EXERCISE MATERIAL |

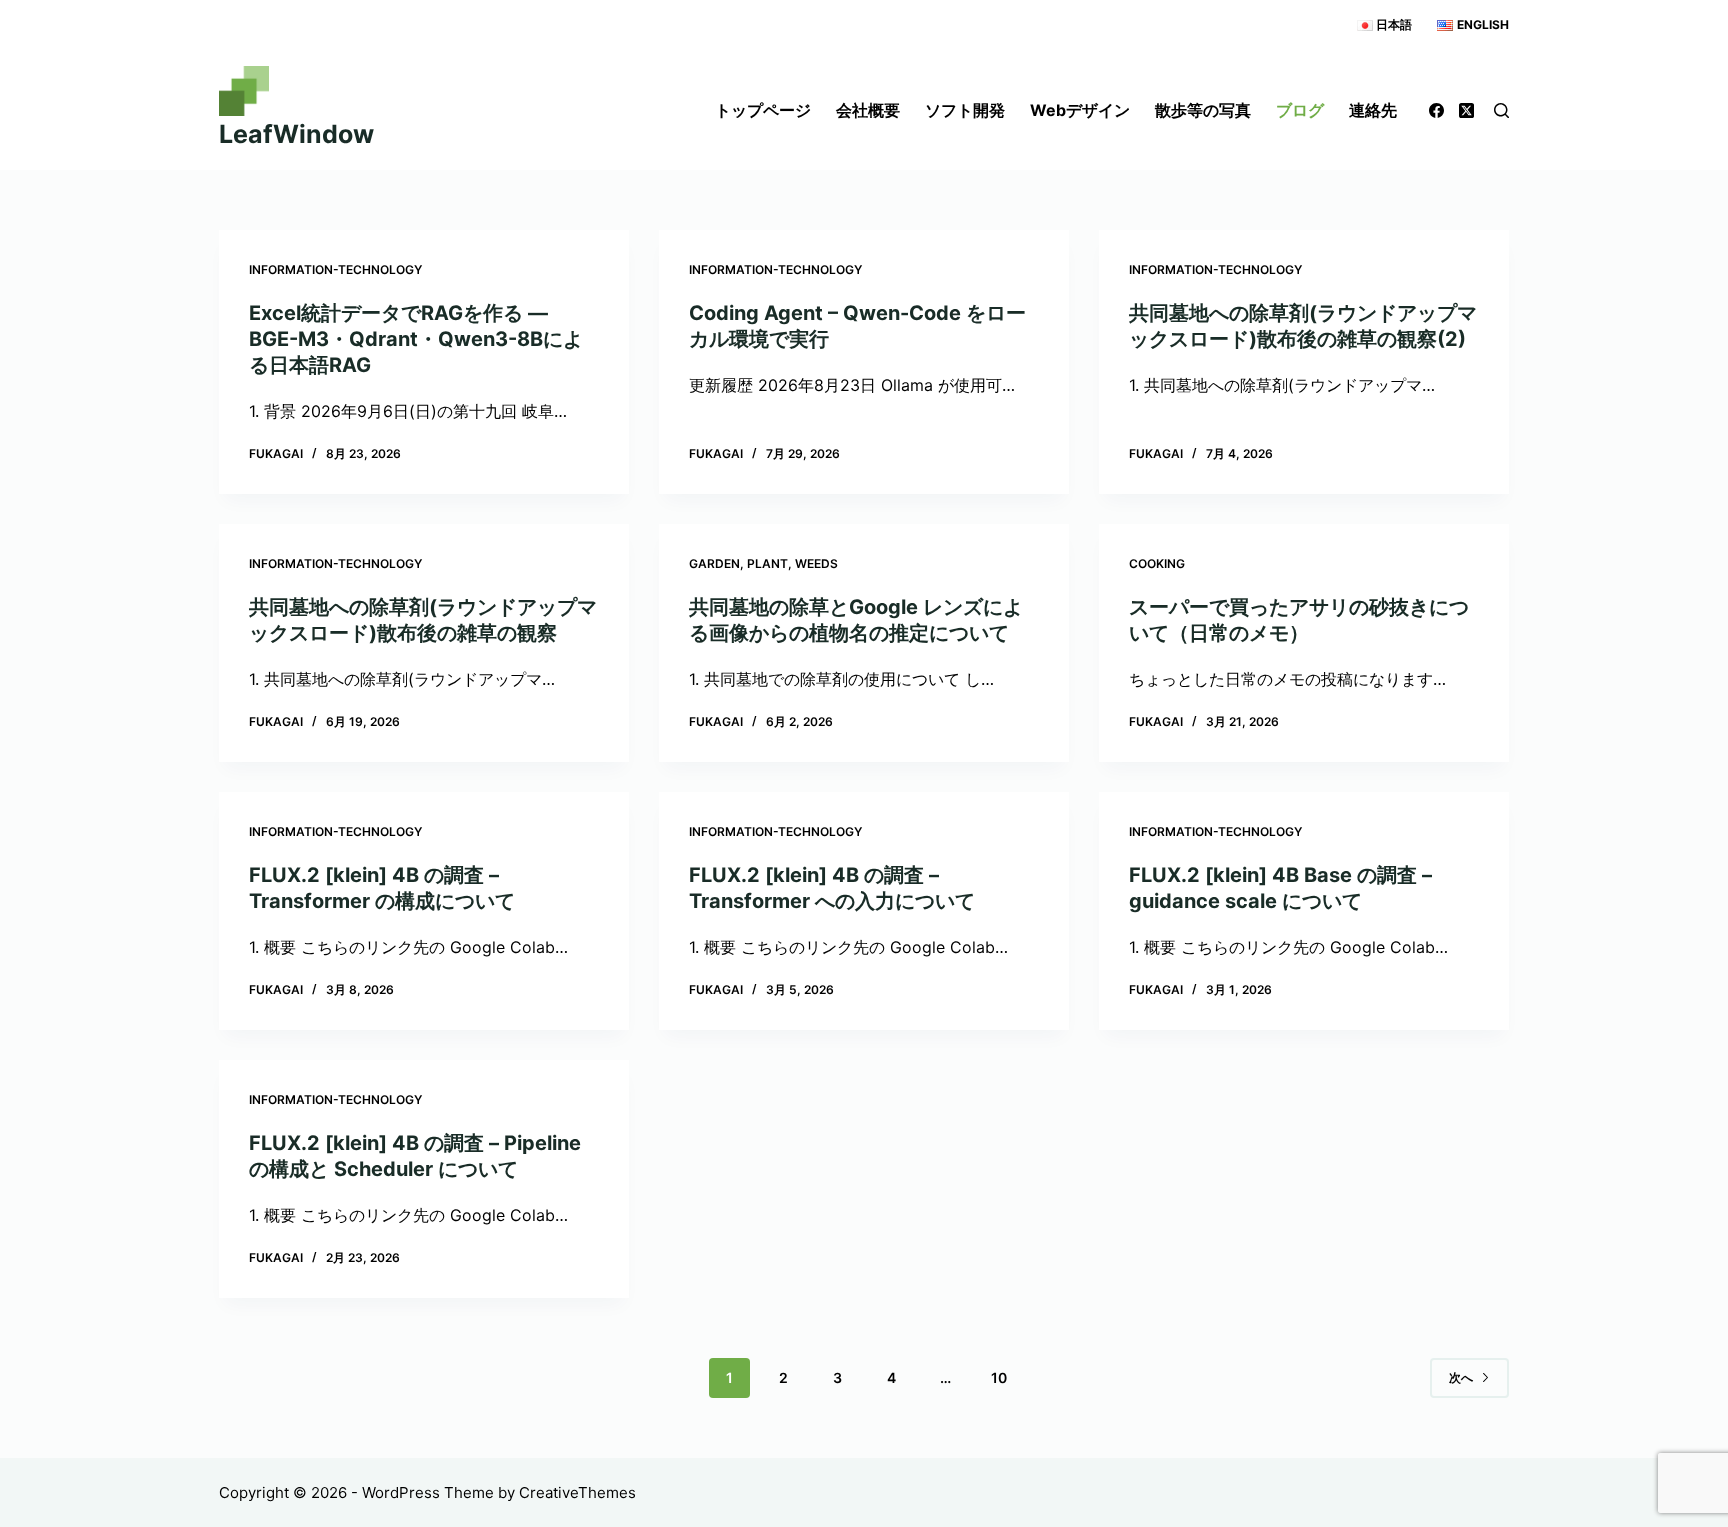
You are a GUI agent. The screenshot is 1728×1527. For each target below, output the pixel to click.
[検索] (1501, 110)
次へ (1461, 1377)
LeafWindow (296, 134)
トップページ (763, 110)
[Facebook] (1436, 110)
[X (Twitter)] (1466, 110)
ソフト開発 (965, 110)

TASK PROMPT | Would you please output each record exactly, leaving the images out?

SOLUTION TO THE PROBLEM |
You are a GUI agent. The screenshot is 1728×1527. For each target below, output the pixel to click.
[検索] (1501, 110)
次へ (1461, 1377)
LeafWindow (296, 134)
トップページ (763, 110)
[Facebook] (1436, 110)
[X (Twitter)] (1466, 110)
ソフト開発 (965, 110)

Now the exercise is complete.